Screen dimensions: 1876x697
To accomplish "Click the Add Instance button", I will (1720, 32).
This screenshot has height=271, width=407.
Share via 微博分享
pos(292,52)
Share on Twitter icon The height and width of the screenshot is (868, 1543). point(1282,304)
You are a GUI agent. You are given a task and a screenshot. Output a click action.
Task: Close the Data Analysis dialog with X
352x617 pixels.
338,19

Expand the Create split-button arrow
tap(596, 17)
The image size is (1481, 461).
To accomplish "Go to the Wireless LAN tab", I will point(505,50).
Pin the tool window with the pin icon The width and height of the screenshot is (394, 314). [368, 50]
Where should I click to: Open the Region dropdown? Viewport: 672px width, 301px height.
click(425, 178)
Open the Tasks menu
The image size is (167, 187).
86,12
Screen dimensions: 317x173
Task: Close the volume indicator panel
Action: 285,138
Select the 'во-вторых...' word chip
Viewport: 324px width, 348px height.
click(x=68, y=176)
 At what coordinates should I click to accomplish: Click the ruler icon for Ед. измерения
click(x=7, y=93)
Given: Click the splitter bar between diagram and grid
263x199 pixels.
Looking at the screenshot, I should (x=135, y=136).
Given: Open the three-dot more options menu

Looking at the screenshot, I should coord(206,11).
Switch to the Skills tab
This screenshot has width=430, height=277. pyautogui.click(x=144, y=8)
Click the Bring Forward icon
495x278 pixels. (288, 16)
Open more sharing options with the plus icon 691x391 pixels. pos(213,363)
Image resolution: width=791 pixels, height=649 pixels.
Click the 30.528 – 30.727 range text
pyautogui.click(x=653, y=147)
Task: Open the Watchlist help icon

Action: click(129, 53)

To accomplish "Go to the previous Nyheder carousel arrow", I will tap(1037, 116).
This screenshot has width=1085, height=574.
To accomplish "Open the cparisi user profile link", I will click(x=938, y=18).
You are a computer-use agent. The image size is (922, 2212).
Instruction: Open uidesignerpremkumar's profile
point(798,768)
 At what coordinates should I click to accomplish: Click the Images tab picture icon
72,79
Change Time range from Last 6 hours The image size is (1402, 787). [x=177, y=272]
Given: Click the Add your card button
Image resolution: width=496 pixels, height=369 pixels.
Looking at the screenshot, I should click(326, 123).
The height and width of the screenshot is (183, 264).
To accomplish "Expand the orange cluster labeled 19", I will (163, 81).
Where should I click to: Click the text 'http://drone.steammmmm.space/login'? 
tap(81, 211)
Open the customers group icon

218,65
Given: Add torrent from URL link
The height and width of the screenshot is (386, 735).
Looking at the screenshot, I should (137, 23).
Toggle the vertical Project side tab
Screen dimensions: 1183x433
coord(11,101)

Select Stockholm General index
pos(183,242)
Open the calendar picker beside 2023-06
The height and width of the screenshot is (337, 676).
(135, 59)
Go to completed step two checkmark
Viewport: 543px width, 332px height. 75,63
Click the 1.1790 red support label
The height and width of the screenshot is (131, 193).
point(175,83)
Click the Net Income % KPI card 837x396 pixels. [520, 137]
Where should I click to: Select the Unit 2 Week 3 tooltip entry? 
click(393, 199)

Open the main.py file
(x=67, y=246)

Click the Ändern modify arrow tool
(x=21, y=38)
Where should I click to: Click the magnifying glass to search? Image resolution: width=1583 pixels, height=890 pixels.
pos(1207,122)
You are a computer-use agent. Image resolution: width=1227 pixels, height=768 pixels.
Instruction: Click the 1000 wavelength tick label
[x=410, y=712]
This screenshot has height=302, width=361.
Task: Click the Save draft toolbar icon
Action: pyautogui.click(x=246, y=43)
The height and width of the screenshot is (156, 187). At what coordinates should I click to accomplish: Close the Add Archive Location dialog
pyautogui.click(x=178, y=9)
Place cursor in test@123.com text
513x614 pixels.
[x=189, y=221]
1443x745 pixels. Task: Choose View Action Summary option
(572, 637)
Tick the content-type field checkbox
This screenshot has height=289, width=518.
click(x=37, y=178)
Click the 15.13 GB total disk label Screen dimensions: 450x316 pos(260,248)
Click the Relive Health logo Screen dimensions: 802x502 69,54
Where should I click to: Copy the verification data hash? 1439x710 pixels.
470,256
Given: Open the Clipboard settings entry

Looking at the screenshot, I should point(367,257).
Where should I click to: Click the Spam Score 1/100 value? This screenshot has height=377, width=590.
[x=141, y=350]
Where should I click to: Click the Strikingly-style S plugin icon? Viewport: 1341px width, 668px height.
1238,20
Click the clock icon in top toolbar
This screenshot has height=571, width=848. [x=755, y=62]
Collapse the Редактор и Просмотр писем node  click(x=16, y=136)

PROBLEM TO SOLVE: If a line in the data above holds the string "from", report that line.

TASK SOLUTION:
Change Time range from Last 6 hours The image size is (1402, 787). [x=177, y=272]
Given: Add torrent from URL link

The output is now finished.